No peace accord with rebels until they stop attacks: Rodrigo Duterte
Philippine President Rodrigo Duterte on Tuesday said he will not sign any peace agreement with the Communist Party of the Philippines (CPP) unless the rebels stop their attacks.
Manila: Philippine President Rodrigo Duterte on Tuesday said he will not sign any peace agreement with the Communist Party of the Philippines (CPP) unless the rebels stop their attacks.
Duterte's statement comes ahead of the fifth round of peace talks that will resume in the Netherlands on May 27, Xinhua news agency reported.
According to the President, he as the commander-in-chief of the armed forces has to assure the safety of his soldiers.
"For me, for as long as they are killing government security forces, I will not sign anything. I cannot do anything. I have to protect my soldiers. I am the Commander-in-Chief," Duerte said.
He also reiterated his call on CPP founding chairman and peace talks panel consultant Jose Maria Sison to return to the country along with his offer to shoulder his hospital expenses.
"My offer to Sison stands. He can come here in peace. I will guarantee safety and I will even underwrite his hospitalization. I will not have him arrested. He is sick... We do not fight people who are helpless," he said.
Duterte scrapped the peace talks with the rebels in February this year after the leftist group continued its ambush attacks against military and police forces despite unilateral ceasefire declared by the government and CPP.
The CPP demanded the release of 400 rebels who it said were political prisoners.
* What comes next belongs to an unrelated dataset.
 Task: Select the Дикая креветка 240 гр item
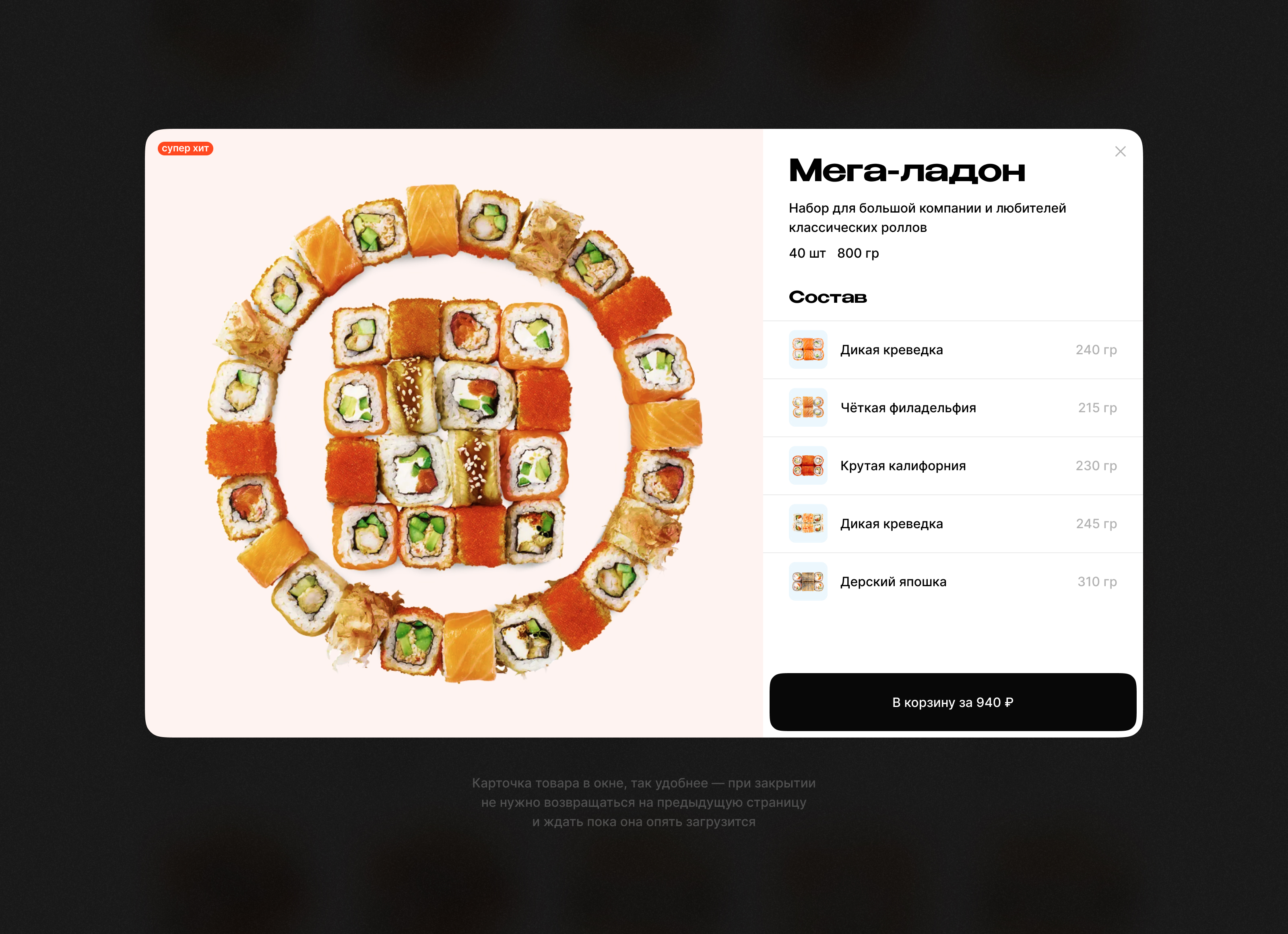click(952, 350)
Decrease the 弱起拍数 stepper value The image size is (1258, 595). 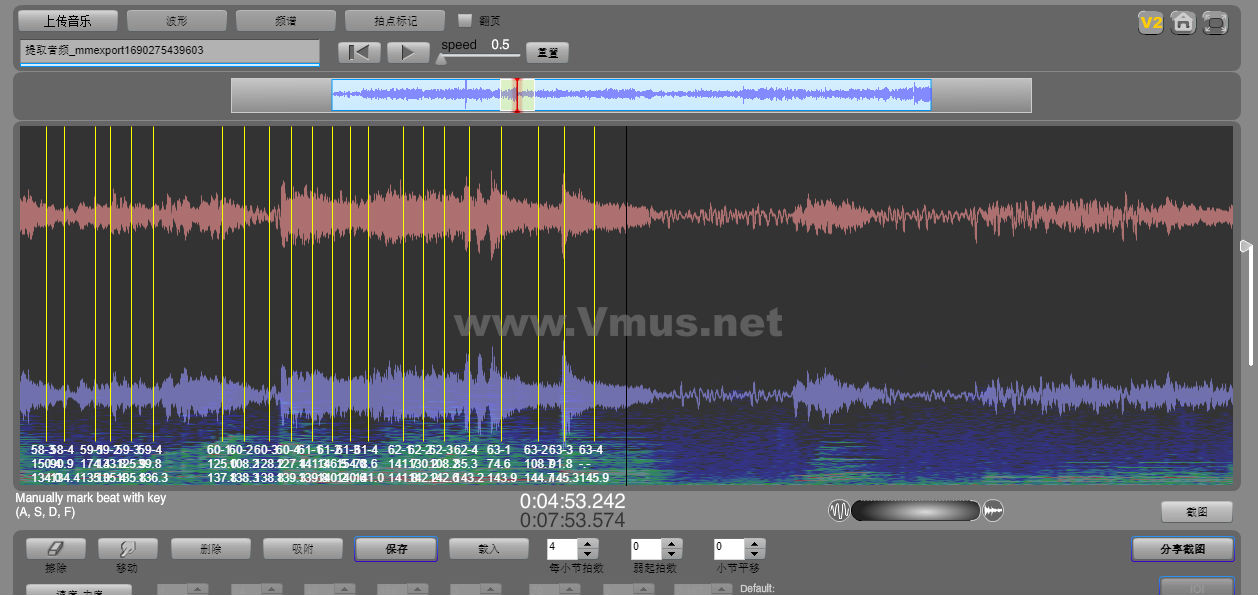(672, 554)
Duterte rejected the demand.
Peace negotiations between the government and the CPP will resume on May 27 to June 1 in Noordwijk, Norwegian Ambassador to the Philippines Erik Forner said.
Forner did not elaborate on the agenda of the upcoming talks but Manila said both panels will discuss more on finalising the Comprehensive Agreement on Socio-Economic Reforms, the most contentious agenda in the talks, including land reforms and national industrialisation.
The armed conflict between the Philippine government and the communist movement's armed wing, the New People's Army, has lasted for almost 50 years.
The number of leftist guerrillas dwindled from 26,000 in the mid-1980s to less than 4,000 this year, according to the military.
Nevertheless, Duterte has expressed confidence that he could make the rebels agree to a peace agreement during his term, which ends in June 2022.